The South American state plans to hand over the WikiLeaks founder to Britain in the “coming weeks or even days,” according to Russia Todays editor-in-chief Margarita Simonyan
Citing her own sources, she tweeted: “My sources tell [Julian] Assange will be handed over to Britain in the coming weeks or even days,” adding that. “Like never before, I wish my sources were wrong,” she continued.
Мои источники говорят, что Ассанжа в ближайшие недели или даже дни сдадут Британии. Как никогда мне хочется, чтобы мои источники ошибались.
— Маргарита Симоньян (@M_Simonyan) July 19, 2018
Simonyan’s tweet was reposted by WikiLeaks:
— WikiLeaks (@wikileaks) July 20, 2018
If Assange is handed over to the British authorities, they could eventually extradite him to the US to face prosecution over the publication of leaked US military and diplomatic documents.
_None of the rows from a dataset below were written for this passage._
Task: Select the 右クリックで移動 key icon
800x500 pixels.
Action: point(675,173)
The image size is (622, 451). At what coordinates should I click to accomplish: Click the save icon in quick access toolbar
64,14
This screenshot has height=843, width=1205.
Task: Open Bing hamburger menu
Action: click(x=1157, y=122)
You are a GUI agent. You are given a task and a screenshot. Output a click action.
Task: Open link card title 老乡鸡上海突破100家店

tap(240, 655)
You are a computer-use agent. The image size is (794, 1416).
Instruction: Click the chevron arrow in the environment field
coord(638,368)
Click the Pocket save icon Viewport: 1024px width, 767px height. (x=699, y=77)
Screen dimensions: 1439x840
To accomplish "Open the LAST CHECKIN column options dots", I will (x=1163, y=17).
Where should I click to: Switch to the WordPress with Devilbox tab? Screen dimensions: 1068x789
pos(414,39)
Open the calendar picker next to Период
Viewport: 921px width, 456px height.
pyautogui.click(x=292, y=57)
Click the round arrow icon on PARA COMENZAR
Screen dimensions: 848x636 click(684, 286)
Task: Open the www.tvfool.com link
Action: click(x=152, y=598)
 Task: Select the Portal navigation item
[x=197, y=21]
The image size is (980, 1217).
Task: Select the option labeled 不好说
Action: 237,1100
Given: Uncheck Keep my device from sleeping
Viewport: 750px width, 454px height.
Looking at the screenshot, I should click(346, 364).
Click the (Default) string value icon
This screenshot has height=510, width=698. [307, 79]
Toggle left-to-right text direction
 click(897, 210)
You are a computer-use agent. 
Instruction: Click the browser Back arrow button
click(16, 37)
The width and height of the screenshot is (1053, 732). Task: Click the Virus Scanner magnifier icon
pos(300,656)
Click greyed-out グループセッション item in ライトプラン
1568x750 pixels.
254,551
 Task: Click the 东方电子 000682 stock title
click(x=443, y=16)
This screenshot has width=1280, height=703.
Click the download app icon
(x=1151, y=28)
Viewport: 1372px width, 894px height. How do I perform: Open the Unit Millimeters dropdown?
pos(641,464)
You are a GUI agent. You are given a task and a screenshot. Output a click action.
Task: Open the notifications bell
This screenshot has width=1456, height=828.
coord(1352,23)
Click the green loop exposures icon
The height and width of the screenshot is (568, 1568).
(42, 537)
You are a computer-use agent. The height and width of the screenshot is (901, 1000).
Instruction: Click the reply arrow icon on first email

RT reports: Simonyan’s message comes, as speculations Ecuador is in talks with the UK over the future of Assange are back again in British press. Earlier this week, the Times reported Britain is locked in top-tier discussions with the Ecuadorians in a bid to remove Assange from their London embassy.
Sir Alan Duncan, the Foreign Office minister, is said to be spearheading the diplomatic effort. Sources close to Assange said he himself was not aware of the talks but believed that America was putting “significant pressure” on Ecuador, including threatening to block a loan from the International Monetary Fund (IMF) if he continues to stay at the embassy.
The Times report comes just weeks before a visit to the UK by the newly-elected Ecuadorian president Lenin Moreno, who has labeled Assange a “hacker”, an “inherited problem” and a “stone in the shoe.”
There have been other worrying signs indicating Assange is steadily becoming a troublemaker for Ecuador. In late March this year, the Ecuadorian government has suspended Assange’s communication privileges with the outside world, cutting off his Internet connection at the embassy.
The move was sparked by Assange’s alleged breach of an agreement to refrain from interfering in other states’ affairs. Previously, he blasted the Spanish government for cracking down on the Catalan independence movement.
Assange has been holed up in the Ecuadorian embassy since 2012 when he asked the Latin American state for asylum. The 47-year-old was wanted by Sweden on sexual assault allegations, but feared the extradition would lead to him being transferred to the US and prosecuted without a fair trial.
The US has been saying that Assange was “engaged in terrorism,” with Attorney General, Jeff Sessions, last year calling his arrest a “priority.” Over the years, WikiLeaks has published hundreds of thousands of classified US files, including the cables on the Iraq War, leaked by whistleblower Chelsea Manning in 2010.
Despite the Swedish investigation against him being closed in May last year, the Australian journalist was still unable to leave the embassy because of an outstanding British warrant for allegedly breaching bail conditions and no guarantees of him not being sent to the US.